As reasoned by The New York Times, Lisa Montgomery’s life experiences should not have been treated by the criminal justice system as genderless, rather she “endured a lifetime of abuse because she was a woman. She was trafficked and raped because she was a girl.” Government systems and institutions repeatedly failed her – from child protective services, to the education system, to law enforcement, to mental health services, to domestic violence advocacy. Her resultant mental illness gave rise to her eventual commission of a horrific crime. Yet, in addressing Lisa Montgomery’s case and advocating that her execution would constitute an “injustice on top of an injustice” given her lifetime endurance of sexual and gender-based violence, The New York Times averred that: “[n]o one is arguing that Lisa Montgomery should be freed from prison.”

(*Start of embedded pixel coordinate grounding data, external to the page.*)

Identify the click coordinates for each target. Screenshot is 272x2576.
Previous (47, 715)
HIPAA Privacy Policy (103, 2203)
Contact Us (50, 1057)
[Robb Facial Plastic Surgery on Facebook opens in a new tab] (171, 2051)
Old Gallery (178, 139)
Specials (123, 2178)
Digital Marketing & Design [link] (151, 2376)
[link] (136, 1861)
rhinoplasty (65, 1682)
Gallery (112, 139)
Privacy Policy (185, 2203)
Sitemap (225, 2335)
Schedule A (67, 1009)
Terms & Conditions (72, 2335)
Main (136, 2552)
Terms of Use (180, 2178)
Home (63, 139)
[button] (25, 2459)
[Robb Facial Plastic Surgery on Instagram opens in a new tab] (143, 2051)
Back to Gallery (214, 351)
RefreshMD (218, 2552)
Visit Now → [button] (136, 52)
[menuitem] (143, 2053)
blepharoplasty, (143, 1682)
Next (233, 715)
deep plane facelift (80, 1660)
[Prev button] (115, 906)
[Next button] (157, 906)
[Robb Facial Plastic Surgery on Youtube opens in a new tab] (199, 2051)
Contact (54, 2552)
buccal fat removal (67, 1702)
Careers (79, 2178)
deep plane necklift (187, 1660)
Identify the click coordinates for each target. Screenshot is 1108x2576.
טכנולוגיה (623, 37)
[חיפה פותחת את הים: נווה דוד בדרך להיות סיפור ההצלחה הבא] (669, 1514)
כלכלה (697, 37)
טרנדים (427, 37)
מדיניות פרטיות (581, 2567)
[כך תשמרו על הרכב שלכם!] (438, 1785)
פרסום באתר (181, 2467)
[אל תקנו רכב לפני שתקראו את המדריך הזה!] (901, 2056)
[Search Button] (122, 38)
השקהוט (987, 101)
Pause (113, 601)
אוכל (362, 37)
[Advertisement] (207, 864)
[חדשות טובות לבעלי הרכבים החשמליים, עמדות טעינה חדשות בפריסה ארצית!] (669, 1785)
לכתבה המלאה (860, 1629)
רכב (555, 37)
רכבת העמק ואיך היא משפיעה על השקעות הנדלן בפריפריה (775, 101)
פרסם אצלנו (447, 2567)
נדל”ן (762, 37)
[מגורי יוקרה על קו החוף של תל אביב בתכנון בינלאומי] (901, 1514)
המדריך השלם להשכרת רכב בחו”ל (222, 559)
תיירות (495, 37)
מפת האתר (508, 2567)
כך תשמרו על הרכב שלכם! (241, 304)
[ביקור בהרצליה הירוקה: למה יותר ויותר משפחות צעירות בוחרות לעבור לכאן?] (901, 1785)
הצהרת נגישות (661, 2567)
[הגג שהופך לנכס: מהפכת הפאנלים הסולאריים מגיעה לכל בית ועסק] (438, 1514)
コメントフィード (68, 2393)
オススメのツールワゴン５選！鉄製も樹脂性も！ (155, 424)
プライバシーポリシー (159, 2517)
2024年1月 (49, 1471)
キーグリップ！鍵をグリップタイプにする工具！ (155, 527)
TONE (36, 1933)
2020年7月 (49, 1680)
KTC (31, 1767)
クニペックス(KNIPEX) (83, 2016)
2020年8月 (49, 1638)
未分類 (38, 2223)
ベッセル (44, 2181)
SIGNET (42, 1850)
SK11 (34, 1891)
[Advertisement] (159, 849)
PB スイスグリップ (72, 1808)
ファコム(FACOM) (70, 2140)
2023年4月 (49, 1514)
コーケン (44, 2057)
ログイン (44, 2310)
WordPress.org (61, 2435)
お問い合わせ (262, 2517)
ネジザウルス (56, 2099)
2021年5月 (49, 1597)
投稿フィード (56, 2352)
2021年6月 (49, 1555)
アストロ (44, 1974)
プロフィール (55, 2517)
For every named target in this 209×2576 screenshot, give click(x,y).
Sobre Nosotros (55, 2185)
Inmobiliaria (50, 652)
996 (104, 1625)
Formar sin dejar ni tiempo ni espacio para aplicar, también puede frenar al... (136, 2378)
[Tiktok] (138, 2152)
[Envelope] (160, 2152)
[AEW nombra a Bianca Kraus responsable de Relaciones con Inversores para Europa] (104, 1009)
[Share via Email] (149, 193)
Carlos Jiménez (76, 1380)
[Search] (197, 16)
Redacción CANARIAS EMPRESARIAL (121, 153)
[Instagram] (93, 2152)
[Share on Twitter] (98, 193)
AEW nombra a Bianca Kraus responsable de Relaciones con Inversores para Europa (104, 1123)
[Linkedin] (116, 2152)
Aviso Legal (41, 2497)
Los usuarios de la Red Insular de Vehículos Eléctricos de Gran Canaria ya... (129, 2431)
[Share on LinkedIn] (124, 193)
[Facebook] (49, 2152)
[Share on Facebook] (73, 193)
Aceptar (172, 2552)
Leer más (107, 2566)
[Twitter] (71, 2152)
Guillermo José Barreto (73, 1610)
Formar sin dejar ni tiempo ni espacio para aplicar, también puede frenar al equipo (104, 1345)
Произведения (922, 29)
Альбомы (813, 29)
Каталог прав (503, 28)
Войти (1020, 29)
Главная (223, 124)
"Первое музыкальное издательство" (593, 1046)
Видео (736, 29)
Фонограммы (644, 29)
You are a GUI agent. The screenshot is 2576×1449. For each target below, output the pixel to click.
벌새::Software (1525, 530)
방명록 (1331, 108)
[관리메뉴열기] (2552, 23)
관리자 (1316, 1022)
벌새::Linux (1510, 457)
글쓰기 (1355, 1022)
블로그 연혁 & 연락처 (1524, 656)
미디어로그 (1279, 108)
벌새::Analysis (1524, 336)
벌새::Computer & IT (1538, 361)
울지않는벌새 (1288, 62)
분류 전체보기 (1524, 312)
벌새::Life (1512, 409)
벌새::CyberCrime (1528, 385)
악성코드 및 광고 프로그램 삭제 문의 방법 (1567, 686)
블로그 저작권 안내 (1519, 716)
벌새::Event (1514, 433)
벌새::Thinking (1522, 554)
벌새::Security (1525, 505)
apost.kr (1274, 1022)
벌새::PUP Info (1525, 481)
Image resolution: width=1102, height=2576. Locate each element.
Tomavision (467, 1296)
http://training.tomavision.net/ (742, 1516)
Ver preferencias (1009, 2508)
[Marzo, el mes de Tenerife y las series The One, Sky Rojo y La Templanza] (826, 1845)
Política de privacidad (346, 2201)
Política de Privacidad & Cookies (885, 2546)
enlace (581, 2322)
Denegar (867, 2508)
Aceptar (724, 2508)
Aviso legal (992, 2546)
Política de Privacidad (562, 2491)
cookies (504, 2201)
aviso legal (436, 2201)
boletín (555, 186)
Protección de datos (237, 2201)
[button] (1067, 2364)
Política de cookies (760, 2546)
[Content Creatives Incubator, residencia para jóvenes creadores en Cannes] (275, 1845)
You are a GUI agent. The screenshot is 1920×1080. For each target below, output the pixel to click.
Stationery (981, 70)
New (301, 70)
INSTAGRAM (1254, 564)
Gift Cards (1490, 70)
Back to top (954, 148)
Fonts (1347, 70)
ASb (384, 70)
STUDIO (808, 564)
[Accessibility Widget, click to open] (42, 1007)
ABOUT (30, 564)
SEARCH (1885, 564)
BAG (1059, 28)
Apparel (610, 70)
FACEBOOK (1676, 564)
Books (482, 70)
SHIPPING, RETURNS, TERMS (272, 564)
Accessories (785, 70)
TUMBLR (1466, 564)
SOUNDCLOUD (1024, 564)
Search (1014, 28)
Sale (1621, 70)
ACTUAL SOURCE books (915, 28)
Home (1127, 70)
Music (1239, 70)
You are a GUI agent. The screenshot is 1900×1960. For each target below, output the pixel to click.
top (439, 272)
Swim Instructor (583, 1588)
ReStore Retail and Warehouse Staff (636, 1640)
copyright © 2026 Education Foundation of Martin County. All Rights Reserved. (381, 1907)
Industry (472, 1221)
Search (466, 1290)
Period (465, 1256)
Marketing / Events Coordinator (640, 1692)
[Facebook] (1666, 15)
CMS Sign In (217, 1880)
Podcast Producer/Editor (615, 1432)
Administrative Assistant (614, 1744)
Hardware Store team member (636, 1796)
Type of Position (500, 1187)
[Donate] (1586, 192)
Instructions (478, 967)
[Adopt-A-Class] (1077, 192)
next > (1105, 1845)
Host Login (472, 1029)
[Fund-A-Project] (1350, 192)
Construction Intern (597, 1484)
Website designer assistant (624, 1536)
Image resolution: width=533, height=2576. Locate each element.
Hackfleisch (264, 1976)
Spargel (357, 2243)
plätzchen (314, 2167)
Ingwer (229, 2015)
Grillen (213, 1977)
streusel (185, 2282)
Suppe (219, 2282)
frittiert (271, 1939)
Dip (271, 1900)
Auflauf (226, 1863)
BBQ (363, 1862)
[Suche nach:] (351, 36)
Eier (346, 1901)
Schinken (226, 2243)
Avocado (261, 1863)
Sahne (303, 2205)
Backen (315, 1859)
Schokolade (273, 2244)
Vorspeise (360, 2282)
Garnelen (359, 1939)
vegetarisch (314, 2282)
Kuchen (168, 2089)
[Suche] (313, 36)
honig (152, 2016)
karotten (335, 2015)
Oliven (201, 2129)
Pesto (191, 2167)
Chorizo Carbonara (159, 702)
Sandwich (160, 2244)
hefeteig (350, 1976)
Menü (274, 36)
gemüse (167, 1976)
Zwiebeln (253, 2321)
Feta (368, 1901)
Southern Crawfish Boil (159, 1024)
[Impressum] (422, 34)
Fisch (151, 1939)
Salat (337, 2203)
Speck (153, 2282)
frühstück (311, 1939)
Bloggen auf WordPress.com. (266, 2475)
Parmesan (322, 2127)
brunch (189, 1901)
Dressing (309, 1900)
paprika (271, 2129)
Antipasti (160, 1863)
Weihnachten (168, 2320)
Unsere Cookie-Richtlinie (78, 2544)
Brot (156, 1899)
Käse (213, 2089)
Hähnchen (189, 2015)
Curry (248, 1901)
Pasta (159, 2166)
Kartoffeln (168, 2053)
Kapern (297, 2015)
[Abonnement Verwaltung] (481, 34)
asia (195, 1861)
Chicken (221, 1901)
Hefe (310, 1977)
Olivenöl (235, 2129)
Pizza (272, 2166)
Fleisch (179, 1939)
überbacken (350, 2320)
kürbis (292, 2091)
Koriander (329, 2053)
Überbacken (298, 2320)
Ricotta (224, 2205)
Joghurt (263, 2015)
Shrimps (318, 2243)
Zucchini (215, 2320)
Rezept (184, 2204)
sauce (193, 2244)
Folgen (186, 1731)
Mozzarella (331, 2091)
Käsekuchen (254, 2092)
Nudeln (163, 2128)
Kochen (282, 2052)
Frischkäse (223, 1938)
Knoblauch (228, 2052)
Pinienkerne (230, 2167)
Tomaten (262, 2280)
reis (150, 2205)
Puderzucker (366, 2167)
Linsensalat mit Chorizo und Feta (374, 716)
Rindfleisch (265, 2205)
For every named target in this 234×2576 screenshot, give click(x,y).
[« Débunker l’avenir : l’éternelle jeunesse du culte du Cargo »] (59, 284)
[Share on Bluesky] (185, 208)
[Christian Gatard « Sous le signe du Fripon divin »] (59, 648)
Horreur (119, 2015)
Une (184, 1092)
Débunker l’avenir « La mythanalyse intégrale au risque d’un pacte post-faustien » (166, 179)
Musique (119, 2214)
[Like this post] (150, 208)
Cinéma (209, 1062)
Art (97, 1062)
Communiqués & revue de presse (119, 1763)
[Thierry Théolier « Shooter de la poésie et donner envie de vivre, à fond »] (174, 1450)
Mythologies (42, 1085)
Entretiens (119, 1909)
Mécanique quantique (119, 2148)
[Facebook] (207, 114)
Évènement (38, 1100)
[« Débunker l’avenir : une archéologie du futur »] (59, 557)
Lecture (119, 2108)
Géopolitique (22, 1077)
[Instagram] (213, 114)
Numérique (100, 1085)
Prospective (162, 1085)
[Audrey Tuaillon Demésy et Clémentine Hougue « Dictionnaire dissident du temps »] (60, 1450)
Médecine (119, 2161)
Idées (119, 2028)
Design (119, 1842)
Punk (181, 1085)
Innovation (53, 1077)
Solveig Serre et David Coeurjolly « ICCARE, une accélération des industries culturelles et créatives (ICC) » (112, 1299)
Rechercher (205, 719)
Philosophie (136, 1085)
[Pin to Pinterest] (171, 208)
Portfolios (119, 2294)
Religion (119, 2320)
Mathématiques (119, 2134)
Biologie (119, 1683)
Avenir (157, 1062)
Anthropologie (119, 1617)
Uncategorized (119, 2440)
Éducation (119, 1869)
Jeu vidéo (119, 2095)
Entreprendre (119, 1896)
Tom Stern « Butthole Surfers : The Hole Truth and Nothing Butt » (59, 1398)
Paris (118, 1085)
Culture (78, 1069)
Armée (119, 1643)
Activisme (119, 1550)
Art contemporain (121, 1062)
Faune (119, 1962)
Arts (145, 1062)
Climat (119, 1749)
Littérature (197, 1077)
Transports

Yet for prison abolitionists, including myself, who think beyond prisons as a tool to solve society’s problems and seek to reduce or eliminate them, the last claim is not true. However, before turning to address the current carceral moment through the lens of abolitionist feminism – and the inherent tensions it presents for carceral feminism in the context of #MeToo – it is imperative to firstly reflect upon the subject of women and incarceration itself. While attending to the dismantling project foreshadowed by prison abolition, it is essential that we pay attention to the issue of women in prison, in particular by documenting the unique problems encountered by incarcerated women in order to address them.
Women and Incarceration
Firstly, turning to the numerical context of women in prison, and noting that the United Kingdom has three separate prison systems across the distinct legal systems of England and Wales, Scotland and Northern Ireland, it is worth contextualising that over the six year projection horizon from 2020-2026 in England and Wales, the prison population is expected to increase to 98,700 by September 2026, according to the Ministry of Justice in the United Kingdom. This is largely due to the anticipated result of the recruitment of an extra 20,000 police officers, which is expected to increase charge volumes and therefore increase the future prison population. As of 20 November 2020, the prison population in England and Wales was 78,838. It is projected to increase in the short term to a pre-COVID-19 level of 83,200 by September 2021, then to keep increasing steadily to 98,700 offenders by September 2026.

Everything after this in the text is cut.